Items from a data collection —
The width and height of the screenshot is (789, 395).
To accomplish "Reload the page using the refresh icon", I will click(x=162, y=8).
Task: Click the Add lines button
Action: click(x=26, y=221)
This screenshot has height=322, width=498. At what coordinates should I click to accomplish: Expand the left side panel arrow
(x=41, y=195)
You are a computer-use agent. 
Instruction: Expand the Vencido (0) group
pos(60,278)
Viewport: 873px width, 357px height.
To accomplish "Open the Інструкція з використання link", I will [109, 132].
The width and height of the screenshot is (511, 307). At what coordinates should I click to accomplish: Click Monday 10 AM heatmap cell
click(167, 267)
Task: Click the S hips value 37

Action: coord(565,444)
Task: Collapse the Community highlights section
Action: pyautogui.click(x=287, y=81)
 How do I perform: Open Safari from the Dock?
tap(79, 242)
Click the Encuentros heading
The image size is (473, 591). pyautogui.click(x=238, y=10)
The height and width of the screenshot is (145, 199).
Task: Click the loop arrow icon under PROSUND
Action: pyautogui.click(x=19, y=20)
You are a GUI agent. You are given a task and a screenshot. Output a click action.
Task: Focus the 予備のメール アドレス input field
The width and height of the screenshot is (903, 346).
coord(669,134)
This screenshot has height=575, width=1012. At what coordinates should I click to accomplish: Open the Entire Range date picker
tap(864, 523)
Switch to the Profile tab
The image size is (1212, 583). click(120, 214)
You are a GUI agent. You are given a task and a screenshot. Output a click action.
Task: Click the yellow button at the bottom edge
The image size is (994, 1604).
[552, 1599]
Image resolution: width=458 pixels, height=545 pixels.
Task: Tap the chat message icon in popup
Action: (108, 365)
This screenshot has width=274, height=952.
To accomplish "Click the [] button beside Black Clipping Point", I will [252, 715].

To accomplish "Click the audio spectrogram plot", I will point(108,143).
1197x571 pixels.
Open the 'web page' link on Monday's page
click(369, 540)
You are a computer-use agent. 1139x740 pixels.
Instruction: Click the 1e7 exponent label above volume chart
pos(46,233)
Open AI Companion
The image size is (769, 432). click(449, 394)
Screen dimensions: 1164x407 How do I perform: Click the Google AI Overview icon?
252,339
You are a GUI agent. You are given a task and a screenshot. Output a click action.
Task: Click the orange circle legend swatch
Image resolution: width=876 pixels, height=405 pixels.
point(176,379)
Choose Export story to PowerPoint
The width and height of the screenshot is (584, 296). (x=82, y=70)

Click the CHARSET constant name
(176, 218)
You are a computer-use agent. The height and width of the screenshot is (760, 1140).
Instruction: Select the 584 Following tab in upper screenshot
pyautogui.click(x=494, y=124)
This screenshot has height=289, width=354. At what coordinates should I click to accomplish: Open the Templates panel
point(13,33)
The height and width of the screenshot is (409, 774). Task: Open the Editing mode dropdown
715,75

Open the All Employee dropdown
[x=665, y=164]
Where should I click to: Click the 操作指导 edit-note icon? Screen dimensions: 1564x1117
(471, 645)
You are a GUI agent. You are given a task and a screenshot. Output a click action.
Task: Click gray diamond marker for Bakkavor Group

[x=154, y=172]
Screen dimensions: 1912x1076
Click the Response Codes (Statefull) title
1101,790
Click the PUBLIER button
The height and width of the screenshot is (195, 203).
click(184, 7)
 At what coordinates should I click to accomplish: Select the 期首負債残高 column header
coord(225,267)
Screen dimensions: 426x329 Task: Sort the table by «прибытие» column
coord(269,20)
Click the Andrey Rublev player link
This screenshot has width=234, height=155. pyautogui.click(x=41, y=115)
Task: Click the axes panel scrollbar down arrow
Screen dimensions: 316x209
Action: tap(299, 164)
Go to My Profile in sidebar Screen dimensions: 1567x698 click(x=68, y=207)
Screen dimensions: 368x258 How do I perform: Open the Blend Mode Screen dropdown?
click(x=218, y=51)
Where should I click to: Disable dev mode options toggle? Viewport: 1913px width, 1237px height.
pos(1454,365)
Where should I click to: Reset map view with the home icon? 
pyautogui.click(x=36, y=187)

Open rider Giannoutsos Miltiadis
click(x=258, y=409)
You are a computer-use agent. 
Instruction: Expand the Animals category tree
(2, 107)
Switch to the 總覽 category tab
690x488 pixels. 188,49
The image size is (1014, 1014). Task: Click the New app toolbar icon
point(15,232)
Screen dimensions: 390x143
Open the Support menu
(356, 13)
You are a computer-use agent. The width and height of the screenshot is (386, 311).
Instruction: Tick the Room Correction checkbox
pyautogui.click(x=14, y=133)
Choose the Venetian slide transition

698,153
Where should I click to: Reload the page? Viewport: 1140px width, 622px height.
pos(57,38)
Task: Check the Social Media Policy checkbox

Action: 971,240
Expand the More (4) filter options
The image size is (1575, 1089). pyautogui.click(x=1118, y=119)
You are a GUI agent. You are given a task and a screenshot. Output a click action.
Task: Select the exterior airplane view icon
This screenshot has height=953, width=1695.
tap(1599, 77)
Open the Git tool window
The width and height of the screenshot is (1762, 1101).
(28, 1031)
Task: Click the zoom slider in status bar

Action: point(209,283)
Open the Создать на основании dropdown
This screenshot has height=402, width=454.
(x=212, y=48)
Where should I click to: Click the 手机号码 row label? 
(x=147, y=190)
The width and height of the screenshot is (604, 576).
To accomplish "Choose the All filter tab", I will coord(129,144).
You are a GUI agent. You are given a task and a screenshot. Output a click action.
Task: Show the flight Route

What to produce — Could you give every line of the items above as a JSON list of strings, one string per line, with blank lines left out?

Output for this task —
[
  "The width and height of the screenshot is (789, 395).",
  "To accomplish \"Reload the page using the refresh icon\", I will click(x=162, y=8).",
  "Task: Click the Add lines button",
  "Action: click(x=26, y=221)",
  "This screenshot has height=322, width=498. At what coordinates should I click to accomplish: Expand the left side panel arrow",
  "(x=41, y=195)",
  "You are a computer-use agent. ",
  "Instruction: Expand the Vencido (0) group",
  "pos(60,278)",
  "Viewport: 873px width, 357px height.",
  "To accomplish \"Open the Інструкція з використання link\", I will [109, 132].",
  "The width and height of the screenshot is (511, 307). At what coordinates should I click to accomplish: Click Monday 10 AM heatmap cell",
  "click(167, 267)",
  "Task: Click the S hips value 37",
  "Action: coord(565,444)",
  "Task: Collapse the Community highlights section",
  "Action: pyautogui.click(x=287, y=81)",
  " How do I perform: Open Safari from the Dock?",
  "tap(79, 242)",
  "Click the Encuentros heading",
  "The image size is (473, 591). pyautogui.click(x=238, y=10)",
  "The height and width of the screenshot is (145, 199).",
  "Task: Click the loop arrow icon under PROSUND",
  "Action: pyautogui.click(x=19, y=20)",
  "You are a GUI agent. You are given a task and a screenshot. Output a click action.",
  "Task: Focus the 予備のメール アドレス input field",
  "The width and height of the screenshot is (903, 346).",
  "coord(669,134)",
  "This screenshot has height=575, width=1012. At what coordinates should I click to accomplish: Open the Entire Range date picker",
  "tap(864, 523)",
  "Switch to the Profile tab",
  "The image size is (1212, 583). click(120, 214)",
  "You are a GUI agent. You are given a task and a screenshot. Output a click action.",
  "Task: Click the yellow button at the bottom edge",
  "The image size is (994, 1604).",
  "[552, 1599]",
  "Image resolution: width=458 pixels, height=545 pixels.",
  "Task: Tap the chat message icon in popup",
  "Action: (108, 365)",
  "This screenshot has width=274, height=952.",
  "To accomplish \"Click the [] button beside Black Clipping Point\", I will [252, 715].",
  "To accomplish \"Click the audio spectrogram plot\", I will point(108,143).",
  "1197x571 pixels.",
  "Open the 'web page' link on Monday's page",
  "click(369, 540)",
  "You are a computer-use agent. 1139x740 pixels.",
  "Instruction: Click the 1e7 exponent label above volume chart",
  "pos(46,233)",
  "Open AI Companion",
  "The image size is (769, 432). click(449, 394)",
  "Screen dimensions: 1164x407 How do I perform: Click the Google AI Overview icon?",
  "252,339",
  "You are a GUI agent. You are given a task and a screenshot. Output a click action.",
  "Task: Click the orange circle legend swatch",
  "Image resolution: width=876 pixels, height=405 pixels.",
  "point(176,379)",
  "Choose Export story to PowerPoint",
  "The width and height of the screenshot is (584, 296). (x=82, y=70)",
  "Click the CHARSET constant name",
  "(176, 218)",
  "You are a computer-use agent. The height and width of the screenshot is (760, 1140).",
  "Instruction: Select the 584 Following tab in upper screenshot",
  "pyautogui.click(x=494, y=124)",
  "This screenshot has height=289, width=354. At what coordinates should I click to accomplish: Open the Templates panel",
  "point(13,33)",
  "The height and width of the screenshot is (409, 774). Task: Open the Editing mode dropdown",
  "715,75",
  "Open the All Employee dropdown",
  "[x=665, y=164]",
  "Where should I click to: Click the 操作指导 edit-note icon? Screen dimensions: 1564x1117",
  "(471, 645)",
  "You are a GUI agent. You are given a task and a screenshot. Output a click action.",
  "Task: Click gray diamond marker for Bakkavor Group",
  "[x=154, y=172]",
  "Screen dimensions: 1912x1076",
  "Click the Response Codes (Statefull) title",
  "1101,790",
  "Click the PUBLIER button",
  "The height and width of the screenshot is (195, 203).",
  "click(184, 7)",
  " At what coordinates should I click to accomplish: Select the 期首負債残高 column header",
  "coord(225,267)",
  "Screen dimensions: 426x329 Task: Sort the table by «прибытие» column",
  "coord(269,20)",
  "Click the Andrey Rublev player link",
  "This screenshot has width=234, height=155. pyautogui.click(x=41, y=115)",
  "Task: Click the axes panel scrollbar down arrow",
  "Screen dimensions: 316x209",
  "Action: tap(299, 164)",
  "Go to My Profile in sidebar Screen dimensions: 1567x698 click(x=68, y=207)",
  "Screen dimensions: 368x258 How do I perform: Open the Blend Mode Screen dropdown?",
  "click(x=218, y=51)",
  "Where should I click to: Disable dev mode options toggle? Viewport: 1913px width, 1237px height.",
  "pos(1454,365)",
  "Where should I click to: Reset map view with the home icon? ",
  "pyautogui.click(x=36, y=187)",
  "Open rider Giannoutsos Miltiadis",
  "click(x=258, y=409)",
  "You are a computer-use agent. ",
  "Instruction: Expand the Animals category tree",
  "(2, 107)",
  "Switch to the 總覽 category tab",
  "690x488 pixels. 188,49",
  "The image size is (1014, 1014). Task: Click the New app toolbar icon",
  "point(15,232)",
  "Screen dimensions: 390x143",
  "Open the Support menu",
  "(356, 13)",
  "You are a computer-use agent. The width and height of the screenshot is (386, 311).",
  "Instruction: Tick the Room Correction checkbox",
  "pyautogui.click(x=14, y=133)",
  "Choose the Venetian slide transition",
  "698,153",
  "Where should I click to: Reload the page? Viewport: 1140px width, 622px height.",
  "pos(57,38)",
  "Task: Check the Social Media Policy checkbox",
  "Action: 971,240",
  "Expand the More (4) filter options",
  "The image size is (1575, 1089). pyautogui.click(x=1118, y=119)",
  "You are a GUI agent. You are given a task and a screenshot. Output a click action.",
  "Task: Select the exterior airplane view icon",
  "This screenshot has height=953, width=1695.",
  "tap(1599, 77)",
  "Open the Git tool window",
  "The width and height of the screenshot is (1762, 1101).",
  "(28, 1031)",
  "Task: Click the zoom slider in status bar",
  "Action: point(209,283)",
  "Open the Создать на основании dropdown",
  "This screenshot has height=402, width=454.",
  "(x=212, y=48)",
  "Where should I click to: Click the 手机号码 row label? ",
  "(x=147, y=190)",
  "The width and height of the screenshot is (604, 576).",
  "To accomplish \"Choose the All filter tab\", I will coord(129,144).",
  "You are a GUI agent. You are given a task and a screenshot. Output a click action.",
  "Task: Show the flight Route"
]